A's make roster moves, DFA outfielder who played in 48 games in 2017

In order to get their 40-man roster set for the Rule 5 Draft, the A's did a little roster reshuffling on Monday.

Among the casualties from the roster crunch was outfielder Jaycob Brugman, who played in 48 games for the A's in 2017.

Brugman and left-handed pitcher Sam Moll were designated for assignment in order to clear spots for the A's to add right-handed pitchers Heath Fillmyer and Lou Trivino to the 40-man roster.

During his stint with the A's last season, Brugman hit .266/.346/.343 with two doubles, three home runs and 12 RBI. Brugman participated in the recently-concluded Arizona Fall League, but didn't put up great numbers. He his just 1.82 in nine games.

The 23-year-old Fillmyer started 29 games for Double-A Midland and posted a 3.49 ERA in 149.2 innings. He was a fifth-round by the A's in 2014.

Trivino spent time with Midland and Triple-A Nashville during the 2017 season.
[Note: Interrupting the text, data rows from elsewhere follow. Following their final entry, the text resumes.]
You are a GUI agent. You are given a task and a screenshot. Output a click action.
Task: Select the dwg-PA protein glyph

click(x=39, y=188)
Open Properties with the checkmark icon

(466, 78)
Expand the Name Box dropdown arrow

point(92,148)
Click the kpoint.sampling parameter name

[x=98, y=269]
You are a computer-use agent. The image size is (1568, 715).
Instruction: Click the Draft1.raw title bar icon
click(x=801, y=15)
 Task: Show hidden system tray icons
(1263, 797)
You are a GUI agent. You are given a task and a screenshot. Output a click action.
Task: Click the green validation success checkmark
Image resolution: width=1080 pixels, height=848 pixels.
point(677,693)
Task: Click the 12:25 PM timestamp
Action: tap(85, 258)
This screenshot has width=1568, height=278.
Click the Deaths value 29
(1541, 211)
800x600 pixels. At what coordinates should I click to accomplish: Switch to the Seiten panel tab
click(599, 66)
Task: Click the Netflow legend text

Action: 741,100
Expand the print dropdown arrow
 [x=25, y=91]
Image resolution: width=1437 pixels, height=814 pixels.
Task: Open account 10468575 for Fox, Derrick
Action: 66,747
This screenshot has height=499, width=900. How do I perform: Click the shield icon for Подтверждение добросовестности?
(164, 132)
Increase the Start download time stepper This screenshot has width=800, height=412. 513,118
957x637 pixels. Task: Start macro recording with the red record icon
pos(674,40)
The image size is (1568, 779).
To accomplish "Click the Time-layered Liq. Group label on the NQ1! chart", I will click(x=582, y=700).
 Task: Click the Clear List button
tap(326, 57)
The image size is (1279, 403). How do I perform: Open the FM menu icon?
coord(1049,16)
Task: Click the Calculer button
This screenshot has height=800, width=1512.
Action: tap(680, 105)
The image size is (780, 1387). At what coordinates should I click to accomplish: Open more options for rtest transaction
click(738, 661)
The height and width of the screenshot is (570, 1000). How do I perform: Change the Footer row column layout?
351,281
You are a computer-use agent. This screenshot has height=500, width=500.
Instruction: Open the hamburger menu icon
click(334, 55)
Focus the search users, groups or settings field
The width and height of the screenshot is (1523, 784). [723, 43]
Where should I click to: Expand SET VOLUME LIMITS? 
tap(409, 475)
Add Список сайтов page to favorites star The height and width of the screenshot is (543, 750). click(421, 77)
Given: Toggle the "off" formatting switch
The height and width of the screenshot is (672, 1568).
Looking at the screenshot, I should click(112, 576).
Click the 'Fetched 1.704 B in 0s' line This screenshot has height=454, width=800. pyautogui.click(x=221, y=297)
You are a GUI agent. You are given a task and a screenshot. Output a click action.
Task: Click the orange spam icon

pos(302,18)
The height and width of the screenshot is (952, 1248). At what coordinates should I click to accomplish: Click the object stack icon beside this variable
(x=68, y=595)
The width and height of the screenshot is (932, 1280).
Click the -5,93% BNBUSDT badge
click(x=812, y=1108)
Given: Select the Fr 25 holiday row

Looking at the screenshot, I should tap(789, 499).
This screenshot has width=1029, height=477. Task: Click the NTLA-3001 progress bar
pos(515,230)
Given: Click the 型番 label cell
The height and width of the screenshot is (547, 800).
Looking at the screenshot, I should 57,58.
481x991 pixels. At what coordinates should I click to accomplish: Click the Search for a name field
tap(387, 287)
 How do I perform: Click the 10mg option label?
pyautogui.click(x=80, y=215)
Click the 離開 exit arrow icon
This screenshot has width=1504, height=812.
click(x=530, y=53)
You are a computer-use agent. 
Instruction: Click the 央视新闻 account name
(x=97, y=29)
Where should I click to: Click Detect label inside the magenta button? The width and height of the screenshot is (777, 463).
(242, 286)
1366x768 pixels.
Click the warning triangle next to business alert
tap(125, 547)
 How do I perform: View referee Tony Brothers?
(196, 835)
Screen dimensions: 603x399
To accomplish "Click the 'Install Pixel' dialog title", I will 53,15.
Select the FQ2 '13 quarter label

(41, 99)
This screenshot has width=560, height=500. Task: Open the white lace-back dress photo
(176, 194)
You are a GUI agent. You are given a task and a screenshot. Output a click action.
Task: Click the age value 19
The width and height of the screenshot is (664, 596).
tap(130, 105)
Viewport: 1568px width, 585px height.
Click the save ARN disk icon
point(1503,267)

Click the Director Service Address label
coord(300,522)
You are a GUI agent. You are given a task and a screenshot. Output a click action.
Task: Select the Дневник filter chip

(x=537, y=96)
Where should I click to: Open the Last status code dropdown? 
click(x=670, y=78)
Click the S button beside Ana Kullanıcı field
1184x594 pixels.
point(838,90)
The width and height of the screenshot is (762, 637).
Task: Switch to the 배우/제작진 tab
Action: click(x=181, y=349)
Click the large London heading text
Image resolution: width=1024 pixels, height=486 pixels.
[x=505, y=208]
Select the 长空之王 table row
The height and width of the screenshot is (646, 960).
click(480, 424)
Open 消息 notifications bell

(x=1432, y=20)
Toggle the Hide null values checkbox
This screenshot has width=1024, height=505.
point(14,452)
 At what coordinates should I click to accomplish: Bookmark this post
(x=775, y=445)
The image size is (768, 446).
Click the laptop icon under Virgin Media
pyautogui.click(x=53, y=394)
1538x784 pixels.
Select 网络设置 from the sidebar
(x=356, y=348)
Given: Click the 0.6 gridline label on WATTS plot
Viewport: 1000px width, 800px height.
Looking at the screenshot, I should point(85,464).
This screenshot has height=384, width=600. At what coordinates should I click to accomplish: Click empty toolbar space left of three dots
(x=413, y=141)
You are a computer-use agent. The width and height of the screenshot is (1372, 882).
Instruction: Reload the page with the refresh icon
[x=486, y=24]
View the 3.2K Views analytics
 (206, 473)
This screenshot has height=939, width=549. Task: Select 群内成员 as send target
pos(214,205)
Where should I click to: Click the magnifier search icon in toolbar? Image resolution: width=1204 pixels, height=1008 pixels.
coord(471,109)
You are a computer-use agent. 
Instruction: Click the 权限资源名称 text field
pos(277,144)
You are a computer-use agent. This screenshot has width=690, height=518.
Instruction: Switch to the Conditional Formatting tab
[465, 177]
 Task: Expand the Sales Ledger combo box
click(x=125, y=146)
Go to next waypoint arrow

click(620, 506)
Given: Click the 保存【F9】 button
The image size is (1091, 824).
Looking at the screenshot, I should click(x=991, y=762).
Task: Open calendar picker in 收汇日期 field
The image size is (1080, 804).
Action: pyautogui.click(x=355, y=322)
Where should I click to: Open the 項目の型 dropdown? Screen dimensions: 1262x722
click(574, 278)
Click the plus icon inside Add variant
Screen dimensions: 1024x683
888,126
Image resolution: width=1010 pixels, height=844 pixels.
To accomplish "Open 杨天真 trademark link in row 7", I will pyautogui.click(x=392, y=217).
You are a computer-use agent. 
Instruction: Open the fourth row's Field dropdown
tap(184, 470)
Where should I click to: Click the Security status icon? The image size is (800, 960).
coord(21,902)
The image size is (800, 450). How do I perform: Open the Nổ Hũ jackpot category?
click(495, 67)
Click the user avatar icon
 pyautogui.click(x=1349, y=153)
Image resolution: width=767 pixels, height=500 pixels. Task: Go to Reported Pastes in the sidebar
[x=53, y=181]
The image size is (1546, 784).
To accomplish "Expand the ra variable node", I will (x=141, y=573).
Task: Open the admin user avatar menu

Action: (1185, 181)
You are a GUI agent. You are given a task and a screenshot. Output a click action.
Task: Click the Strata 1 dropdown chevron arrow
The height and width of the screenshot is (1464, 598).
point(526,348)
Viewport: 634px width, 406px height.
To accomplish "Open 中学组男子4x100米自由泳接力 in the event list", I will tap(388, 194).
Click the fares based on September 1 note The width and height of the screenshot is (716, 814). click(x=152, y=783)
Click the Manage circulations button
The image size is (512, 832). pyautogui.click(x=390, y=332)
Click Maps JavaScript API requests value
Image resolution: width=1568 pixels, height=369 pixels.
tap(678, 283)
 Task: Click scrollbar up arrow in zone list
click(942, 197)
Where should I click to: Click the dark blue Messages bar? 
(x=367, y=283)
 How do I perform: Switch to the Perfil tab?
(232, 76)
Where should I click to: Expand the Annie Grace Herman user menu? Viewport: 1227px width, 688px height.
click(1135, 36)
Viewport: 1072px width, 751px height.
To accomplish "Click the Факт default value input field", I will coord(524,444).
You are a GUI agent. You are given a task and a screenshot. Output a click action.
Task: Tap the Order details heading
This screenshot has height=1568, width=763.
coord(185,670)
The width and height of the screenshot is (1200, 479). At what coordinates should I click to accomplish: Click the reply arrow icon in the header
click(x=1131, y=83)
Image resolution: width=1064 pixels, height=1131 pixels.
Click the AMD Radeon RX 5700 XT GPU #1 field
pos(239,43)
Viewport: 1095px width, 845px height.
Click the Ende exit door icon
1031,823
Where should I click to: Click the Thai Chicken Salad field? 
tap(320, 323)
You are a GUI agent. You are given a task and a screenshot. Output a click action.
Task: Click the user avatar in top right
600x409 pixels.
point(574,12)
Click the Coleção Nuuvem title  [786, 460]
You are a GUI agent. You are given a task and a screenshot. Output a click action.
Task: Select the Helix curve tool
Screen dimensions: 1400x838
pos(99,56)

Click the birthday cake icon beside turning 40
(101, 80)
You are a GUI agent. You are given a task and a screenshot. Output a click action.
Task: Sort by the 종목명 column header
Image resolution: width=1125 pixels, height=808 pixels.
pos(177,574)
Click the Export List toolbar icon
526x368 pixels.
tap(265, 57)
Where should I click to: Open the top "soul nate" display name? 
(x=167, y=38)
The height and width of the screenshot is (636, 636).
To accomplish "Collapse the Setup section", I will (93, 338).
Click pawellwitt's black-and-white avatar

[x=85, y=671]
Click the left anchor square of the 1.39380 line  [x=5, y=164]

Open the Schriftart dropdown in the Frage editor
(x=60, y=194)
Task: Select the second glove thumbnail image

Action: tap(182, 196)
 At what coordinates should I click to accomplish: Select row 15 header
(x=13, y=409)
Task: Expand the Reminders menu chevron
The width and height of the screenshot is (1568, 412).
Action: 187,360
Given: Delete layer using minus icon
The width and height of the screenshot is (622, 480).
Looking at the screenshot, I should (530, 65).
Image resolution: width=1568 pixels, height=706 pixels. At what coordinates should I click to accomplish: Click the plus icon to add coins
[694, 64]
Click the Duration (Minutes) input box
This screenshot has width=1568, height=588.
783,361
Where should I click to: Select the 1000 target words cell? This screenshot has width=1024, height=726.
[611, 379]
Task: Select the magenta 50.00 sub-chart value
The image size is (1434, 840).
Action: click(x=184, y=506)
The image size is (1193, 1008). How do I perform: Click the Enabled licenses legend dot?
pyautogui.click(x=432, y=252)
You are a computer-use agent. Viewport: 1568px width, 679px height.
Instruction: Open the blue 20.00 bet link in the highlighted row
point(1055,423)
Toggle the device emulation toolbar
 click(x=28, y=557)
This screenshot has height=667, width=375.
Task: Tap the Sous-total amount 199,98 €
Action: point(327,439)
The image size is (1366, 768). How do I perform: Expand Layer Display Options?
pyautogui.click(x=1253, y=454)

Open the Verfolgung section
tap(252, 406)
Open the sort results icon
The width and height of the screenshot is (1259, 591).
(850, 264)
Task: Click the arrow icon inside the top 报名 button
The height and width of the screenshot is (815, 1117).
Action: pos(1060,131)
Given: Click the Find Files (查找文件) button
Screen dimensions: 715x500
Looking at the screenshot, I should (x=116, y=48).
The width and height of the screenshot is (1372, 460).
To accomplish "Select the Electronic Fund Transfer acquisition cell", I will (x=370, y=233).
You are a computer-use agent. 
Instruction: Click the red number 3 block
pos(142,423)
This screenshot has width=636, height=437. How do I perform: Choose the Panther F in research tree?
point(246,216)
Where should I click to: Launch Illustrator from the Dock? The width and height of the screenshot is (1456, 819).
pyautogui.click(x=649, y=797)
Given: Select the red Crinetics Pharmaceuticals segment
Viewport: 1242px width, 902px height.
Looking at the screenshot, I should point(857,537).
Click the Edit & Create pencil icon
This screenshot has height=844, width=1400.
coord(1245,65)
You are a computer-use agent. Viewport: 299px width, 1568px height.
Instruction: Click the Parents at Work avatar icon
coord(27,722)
In 48 relief appearances between the two levels, he posted a 3.03 ERA and struck out 65 batters in 68.1 innings.

Earlier on Monday, the A's acquired outfielder Ramon Laureano from the Astros for right-handed pitcher Brandon Bailey. Laureano was added to the 40-man roster and right-handed pitcher Bobby Wahl was outrighted to Triple-A Nashville.

The Rule 5 Draft will be held on Thursday, Dec. 14 at the Winter Meetings in Orlando.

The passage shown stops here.